Not sure how your globes seal but with this it was an o-ring. So once I got the rusty/stuck part loose it spun right off, it wasn’t very gradually loosening like tapered pipe thread. I only mention that because it looks like a punch on the periphery of your globe will have limited access for good positioning/drilling/hammering.

Other options I considered while losing sleep:
  • Drill a whole in the slide big enough that I would cross thread a thick nut into that I could pry on
  • Drill a hole through both sides of the equator big enough to get a screwdriver through and use it as a T-handle. But like I said above I think slider would make it hard
  • Drill a hole in the existing nut snd see if i can cross thread a reverse thread bolt in. Although this is point of no return if I want to use a nut extractor
 
Ah - I think chain pipe wrench over the rubber ones is a good bet, or grind that nut down to the next size
 
Other options I considered while losing sleep:
  • Drill a whole in the slide big enough that I would cross thread a thick nut into that I could pry on
  • Drill a hole through both sides of the equator big enough to get a screwdriver through and use it as a T-handle.

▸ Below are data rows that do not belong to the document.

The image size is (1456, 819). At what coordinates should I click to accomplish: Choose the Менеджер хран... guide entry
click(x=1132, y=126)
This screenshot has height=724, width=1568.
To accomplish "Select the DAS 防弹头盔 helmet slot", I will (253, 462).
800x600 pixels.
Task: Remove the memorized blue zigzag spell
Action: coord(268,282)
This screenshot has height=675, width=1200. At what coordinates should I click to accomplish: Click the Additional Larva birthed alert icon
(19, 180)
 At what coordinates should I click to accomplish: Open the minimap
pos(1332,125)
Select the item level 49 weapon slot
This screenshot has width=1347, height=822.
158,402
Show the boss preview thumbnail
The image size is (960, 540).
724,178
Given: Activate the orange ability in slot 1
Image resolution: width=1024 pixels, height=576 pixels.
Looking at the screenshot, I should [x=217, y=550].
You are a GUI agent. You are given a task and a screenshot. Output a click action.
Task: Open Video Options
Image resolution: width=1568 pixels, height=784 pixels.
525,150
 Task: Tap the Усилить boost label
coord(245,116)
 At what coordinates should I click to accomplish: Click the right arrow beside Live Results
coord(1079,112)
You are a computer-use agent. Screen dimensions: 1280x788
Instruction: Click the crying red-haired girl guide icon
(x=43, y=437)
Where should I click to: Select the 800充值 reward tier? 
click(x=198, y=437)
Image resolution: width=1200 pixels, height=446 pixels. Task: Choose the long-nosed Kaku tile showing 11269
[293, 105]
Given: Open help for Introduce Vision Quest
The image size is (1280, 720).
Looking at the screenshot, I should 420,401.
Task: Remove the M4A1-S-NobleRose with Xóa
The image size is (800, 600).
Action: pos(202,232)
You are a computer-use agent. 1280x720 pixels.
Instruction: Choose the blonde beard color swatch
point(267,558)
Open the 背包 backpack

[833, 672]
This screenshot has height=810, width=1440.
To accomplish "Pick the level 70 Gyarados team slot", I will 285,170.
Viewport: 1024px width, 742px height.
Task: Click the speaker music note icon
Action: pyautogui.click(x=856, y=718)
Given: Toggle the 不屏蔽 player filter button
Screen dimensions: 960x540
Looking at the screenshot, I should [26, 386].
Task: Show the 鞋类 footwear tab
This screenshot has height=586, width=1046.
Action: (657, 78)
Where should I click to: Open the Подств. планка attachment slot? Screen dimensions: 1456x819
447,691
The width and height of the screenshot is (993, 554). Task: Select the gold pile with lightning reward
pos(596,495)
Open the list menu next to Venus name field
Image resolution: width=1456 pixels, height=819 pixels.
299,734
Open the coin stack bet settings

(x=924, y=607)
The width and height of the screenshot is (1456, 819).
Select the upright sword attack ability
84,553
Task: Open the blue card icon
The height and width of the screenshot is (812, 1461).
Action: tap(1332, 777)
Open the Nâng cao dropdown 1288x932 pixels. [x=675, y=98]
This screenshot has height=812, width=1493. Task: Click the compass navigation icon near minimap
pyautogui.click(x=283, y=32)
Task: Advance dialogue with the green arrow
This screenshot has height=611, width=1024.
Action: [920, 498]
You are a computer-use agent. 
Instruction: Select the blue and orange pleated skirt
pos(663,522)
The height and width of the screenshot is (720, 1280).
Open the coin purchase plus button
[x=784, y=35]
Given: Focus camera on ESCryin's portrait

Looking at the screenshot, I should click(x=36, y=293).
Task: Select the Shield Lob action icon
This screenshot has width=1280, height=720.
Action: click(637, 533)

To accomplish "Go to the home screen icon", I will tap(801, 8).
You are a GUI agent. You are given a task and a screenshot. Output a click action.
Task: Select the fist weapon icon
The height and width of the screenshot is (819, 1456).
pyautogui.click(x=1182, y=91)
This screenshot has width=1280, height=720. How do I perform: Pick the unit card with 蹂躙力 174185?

But like I said above I think slider would make it hard
  • Drill a hole in the existing nut snd see if i can cross thread a reverse thread bolt in. Although this is point of no return if I want to use a nut extractor
Picture of what I described above. I think this would work well.
IMG_2300.JPG
 
YOU GUYS.

Thanks for all the support and ideas. I ended up drilling two holes along the seam and sticking pry bars in each end.

FE0DA8D8-DF7A-46B8-93A1-06E0E5267EC5.jpeg


drilling holes was nerve wracking. I started off with a 3/16 bit until I heard nitrogen. It hissed for a good 60 seconds. Then I used a step bit to get to the right size.

OMG brb taking a victory lap.
 
So what’s the mechanics behind these things needing to be replaced? What wears/degrades?